### ACTIVITY
Filter the entries for the word "label". Copy each line that has it.

### EXERCISE INPUTS
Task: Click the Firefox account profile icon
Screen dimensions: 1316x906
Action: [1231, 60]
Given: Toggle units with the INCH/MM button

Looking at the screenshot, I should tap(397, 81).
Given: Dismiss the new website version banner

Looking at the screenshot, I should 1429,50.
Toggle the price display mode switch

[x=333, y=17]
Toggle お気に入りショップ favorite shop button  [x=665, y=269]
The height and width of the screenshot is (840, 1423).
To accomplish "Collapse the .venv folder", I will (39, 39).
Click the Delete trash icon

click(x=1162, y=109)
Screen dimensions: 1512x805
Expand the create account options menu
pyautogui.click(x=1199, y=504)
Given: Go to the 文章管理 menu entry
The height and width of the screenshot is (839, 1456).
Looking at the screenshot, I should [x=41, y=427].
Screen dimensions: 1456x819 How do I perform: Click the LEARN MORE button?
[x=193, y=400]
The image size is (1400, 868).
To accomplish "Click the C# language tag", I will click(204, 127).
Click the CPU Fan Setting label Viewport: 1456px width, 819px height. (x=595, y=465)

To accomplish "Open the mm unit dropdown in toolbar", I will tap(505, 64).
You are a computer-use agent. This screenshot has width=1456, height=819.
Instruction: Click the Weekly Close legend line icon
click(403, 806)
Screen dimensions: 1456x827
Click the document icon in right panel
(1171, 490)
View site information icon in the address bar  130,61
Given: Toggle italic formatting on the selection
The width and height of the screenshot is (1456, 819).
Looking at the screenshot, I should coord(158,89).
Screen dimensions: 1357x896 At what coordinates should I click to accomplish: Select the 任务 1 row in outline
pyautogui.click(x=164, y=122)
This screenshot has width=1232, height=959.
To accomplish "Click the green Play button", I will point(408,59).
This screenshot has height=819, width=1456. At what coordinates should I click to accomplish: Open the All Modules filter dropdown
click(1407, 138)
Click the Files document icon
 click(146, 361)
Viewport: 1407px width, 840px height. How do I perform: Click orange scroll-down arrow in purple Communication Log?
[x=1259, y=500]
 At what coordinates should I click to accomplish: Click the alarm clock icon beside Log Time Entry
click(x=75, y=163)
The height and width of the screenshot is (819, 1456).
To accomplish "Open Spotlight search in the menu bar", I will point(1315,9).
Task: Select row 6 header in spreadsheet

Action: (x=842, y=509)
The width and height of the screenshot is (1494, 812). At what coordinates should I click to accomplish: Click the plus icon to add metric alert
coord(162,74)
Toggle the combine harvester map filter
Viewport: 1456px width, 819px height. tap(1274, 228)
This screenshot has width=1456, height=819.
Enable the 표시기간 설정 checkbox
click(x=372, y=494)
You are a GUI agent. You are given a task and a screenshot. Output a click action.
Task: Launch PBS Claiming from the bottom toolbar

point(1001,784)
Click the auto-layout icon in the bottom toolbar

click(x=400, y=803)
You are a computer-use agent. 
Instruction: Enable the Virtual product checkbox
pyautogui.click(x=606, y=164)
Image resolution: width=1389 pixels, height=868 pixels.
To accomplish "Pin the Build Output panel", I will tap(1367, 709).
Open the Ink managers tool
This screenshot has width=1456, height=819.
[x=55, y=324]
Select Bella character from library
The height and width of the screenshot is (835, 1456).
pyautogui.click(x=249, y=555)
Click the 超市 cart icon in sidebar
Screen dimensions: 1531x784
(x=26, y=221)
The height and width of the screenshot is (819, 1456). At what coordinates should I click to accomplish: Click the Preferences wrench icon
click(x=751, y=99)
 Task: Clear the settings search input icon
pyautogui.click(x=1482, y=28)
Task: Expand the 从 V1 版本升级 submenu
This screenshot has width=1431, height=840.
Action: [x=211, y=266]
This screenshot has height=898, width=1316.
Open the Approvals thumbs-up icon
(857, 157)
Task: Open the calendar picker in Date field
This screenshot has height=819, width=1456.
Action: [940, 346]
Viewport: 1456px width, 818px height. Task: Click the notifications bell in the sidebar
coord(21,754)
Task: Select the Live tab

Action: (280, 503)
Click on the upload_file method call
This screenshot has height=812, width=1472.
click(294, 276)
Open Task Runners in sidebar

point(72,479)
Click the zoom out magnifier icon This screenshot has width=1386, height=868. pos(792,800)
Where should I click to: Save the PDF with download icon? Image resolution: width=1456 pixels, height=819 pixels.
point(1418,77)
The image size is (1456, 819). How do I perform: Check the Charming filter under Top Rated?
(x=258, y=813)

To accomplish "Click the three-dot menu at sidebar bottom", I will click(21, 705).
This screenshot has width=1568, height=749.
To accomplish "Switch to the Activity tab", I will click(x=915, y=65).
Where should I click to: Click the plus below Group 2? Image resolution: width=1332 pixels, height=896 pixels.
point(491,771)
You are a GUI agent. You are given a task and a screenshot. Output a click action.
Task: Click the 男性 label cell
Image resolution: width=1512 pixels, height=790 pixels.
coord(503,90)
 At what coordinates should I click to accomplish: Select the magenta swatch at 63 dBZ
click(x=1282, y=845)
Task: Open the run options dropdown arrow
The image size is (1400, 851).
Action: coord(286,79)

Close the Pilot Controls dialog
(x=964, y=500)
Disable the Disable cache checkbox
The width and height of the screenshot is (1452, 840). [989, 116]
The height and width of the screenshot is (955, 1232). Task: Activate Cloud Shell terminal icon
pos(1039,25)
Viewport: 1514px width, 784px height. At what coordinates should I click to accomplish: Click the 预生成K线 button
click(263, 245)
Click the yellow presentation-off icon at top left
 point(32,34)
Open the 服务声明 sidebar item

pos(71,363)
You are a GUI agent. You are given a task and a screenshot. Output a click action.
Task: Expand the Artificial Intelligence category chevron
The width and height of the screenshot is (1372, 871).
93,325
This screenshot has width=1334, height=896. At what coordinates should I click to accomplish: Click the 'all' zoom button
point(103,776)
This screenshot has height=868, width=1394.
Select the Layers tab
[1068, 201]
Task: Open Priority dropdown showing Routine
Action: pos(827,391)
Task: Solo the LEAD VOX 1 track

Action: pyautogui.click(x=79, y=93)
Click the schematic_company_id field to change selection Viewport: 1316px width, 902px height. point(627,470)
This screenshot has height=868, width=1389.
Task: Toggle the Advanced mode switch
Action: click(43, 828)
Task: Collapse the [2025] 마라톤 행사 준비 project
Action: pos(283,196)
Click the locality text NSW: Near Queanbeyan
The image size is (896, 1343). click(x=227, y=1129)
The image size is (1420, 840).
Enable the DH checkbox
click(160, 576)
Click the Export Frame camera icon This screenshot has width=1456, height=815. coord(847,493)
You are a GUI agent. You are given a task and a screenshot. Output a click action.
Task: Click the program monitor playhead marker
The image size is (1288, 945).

### ANSWER SPACE
Click the CPU Fan Setting label Viewport: 1456px width, 819px height. (x=595, y=465)
Task: Click the 男性 label cell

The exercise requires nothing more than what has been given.